[Stored data — start]

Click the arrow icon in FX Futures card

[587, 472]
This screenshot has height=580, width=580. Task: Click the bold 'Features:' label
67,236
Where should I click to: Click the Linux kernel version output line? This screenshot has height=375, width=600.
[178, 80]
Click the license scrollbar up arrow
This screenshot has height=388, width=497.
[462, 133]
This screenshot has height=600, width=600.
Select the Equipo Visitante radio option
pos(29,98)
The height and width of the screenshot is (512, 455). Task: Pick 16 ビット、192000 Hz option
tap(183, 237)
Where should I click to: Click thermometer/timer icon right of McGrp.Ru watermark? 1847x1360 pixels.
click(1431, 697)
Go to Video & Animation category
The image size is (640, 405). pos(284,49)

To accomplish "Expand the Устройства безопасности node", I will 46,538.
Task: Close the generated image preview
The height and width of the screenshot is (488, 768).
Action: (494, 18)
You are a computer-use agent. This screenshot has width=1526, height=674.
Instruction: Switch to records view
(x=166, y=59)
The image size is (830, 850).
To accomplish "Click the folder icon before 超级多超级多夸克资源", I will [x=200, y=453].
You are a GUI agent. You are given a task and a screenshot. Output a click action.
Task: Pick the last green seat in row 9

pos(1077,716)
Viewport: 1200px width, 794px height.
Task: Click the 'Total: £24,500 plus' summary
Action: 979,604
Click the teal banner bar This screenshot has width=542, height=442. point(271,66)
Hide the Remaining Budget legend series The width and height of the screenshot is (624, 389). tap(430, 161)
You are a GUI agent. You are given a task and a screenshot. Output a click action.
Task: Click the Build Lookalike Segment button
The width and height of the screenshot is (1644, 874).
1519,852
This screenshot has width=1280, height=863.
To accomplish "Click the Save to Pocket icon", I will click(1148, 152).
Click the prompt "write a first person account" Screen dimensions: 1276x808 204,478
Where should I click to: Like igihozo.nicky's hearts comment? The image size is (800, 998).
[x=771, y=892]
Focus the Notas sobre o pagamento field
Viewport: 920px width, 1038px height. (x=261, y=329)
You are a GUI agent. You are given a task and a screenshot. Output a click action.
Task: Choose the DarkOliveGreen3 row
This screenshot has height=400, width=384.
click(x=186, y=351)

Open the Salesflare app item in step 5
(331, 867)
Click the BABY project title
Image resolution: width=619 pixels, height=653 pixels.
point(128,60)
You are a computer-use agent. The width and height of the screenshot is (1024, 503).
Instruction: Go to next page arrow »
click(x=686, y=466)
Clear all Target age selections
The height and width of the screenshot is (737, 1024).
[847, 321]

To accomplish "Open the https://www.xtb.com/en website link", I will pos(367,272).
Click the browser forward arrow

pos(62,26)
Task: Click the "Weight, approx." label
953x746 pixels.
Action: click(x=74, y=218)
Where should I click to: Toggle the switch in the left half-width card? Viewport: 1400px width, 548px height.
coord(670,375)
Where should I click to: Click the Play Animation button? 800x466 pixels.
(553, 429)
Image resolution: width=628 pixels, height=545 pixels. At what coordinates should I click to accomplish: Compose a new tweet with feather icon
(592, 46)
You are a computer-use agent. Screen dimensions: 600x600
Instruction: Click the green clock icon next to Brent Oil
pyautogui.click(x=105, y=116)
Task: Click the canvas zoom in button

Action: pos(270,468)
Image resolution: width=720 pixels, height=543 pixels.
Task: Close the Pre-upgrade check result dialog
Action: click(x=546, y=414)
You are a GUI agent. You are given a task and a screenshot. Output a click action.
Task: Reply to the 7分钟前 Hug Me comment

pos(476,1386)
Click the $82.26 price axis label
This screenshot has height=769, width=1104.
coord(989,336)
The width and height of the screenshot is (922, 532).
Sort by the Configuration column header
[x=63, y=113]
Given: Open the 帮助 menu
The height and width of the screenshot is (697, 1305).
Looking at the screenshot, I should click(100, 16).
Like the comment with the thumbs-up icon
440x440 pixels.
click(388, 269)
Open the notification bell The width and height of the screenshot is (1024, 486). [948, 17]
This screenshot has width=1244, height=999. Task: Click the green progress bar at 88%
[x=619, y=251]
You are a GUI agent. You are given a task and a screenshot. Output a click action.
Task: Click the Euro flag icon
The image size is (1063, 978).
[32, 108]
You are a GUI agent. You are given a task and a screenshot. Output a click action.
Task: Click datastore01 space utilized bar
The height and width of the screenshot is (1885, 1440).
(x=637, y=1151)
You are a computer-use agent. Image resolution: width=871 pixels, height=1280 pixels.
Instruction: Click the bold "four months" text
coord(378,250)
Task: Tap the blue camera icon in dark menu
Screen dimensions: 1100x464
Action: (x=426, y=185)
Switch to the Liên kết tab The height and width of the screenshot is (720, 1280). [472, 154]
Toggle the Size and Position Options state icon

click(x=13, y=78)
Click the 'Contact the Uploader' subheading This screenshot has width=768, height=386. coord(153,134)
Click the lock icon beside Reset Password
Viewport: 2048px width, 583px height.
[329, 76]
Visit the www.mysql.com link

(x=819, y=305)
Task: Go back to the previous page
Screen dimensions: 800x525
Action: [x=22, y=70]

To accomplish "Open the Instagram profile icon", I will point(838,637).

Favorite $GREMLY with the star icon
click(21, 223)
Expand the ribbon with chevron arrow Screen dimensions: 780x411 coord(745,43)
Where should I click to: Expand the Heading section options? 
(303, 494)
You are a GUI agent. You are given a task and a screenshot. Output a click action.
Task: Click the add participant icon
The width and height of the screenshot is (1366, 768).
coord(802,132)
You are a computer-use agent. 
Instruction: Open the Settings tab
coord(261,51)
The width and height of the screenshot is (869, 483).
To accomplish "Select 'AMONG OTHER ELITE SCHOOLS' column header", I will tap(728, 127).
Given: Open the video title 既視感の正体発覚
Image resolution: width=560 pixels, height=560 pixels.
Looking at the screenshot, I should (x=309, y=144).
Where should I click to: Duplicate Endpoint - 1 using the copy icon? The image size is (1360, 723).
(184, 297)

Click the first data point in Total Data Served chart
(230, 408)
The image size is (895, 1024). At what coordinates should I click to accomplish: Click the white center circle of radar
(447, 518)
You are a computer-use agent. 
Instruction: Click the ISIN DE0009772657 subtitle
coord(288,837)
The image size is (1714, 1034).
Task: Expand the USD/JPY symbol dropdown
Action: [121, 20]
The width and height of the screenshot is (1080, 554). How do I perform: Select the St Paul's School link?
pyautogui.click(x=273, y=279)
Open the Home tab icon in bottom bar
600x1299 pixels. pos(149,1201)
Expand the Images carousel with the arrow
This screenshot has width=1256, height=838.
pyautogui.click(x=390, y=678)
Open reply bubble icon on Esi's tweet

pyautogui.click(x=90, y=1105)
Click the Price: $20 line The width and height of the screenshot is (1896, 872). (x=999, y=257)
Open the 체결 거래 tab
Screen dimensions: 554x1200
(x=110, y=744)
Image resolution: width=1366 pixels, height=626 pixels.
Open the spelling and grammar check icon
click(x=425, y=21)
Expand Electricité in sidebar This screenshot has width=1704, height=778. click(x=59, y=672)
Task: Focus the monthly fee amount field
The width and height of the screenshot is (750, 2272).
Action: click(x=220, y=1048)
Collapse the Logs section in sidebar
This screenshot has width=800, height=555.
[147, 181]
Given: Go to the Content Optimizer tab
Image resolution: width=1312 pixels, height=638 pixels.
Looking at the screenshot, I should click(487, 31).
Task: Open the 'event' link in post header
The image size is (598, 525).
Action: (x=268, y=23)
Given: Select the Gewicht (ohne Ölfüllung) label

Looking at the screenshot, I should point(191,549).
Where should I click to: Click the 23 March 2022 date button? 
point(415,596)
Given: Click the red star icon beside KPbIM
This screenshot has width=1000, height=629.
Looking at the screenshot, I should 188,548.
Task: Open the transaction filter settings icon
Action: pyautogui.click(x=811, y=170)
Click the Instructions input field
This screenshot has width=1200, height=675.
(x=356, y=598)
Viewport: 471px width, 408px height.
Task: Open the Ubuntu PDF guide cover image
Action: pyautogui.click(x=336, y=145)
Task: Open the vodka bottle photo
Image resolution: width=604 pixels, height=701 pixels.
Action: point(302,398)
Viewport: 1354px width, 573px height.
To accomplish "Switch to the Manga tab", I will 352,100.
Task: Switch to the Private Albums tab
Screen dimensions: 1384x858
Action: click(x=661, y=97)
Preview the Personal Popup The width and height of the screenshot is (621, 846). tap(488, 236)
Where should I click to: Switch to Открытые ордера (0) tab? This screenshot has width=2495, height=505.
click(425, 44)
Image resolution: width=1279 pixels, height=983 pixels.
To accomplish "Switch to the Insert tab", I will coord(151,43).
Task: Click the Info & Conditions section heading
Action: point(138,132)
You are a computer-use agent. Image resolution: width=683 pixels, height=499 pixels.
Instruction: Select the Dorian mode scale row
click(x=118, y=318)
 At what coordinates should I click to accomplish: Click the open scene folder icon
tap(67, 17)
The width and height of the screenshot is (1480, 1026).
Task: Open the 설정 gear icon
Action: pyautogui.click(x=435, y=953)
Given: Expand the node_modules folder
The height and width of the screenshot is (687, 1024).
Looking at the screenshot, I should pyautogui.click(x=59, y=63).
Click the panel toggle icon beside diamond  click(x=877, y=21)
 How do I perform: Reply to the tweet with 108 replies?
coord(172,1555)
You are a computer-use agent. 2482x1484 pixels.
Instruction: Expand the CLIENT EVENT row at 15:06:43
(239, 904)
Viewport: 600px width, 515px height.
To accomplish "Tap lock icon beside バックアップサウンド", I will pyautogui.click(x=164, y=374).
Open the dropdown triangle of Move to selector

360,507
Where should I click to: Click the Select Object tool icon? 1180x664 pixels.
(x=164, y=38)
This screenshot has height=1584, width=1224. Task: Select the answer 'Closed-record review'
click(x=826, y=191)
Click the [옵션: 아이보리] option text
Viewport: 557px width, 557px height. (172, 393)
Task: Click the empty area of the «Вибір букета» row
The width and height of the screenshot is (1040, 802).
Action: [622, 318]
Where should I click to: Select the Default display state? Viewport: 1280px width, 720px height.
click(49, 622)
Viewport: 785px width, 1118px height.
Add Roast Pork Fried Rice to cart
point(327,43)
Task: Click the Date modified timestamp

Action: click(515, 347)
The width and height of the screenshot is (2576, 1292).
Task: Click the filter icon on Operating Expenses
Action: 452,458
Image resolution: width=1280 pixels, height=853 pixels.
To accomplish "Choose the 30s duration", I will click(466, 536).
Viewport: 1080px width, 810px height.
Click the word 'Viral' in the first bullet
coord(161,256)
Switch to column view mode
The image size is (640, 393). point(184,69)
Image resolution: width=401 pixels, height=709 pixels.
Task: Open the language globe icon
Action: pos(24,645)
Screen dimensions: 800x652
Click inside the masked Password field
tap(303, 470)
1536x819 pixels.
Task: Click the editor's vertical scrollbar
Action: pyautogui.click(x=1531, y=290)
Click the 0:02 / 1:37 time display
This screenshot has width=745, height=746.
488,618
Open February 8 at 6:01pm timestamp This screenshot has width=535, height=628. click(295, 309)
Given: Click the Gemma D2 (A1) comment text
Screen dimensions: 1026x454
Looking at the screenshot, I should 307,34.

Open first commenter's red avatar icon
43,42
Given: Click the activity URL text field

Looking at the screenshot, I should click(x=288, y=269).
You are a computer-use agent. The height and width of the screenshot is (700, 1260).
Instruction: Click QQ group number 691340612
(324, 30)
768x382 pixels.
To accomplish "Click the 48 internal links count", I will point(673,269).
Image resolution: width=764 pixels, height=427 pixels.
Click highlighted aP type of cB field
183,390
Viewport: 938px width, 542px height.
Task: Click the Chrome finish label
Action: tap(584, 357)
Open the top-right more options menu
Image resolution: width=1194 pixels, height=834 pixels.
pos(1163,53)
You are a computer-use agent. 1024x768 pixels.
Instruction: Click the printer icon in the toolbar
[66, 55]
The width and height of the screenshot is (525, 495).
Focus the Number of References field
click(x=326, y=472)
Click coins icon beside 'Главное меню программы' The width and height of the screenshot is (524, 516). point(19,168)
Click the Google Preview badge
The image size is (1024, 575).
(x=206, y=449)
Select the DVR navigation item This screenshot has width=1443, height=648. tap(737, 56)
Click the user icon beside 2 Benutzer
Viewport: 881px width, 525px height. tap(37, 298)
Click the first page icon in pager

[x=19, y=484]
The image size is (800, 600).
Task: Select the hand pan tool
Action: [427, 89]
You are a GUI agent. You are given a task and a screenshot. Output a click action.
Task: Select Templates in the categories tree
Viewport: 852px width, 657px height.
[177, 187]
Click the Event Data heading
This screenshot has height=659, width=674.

[Stored data — finish]

• What is needed:
The lines needed are those in the data above that hold the string "Choose"; copy each of them.

• Response below:
Task: Choose the DarkOliveGreen3 row
To accomplish "Choose the 30s duration", I will click(466, 536).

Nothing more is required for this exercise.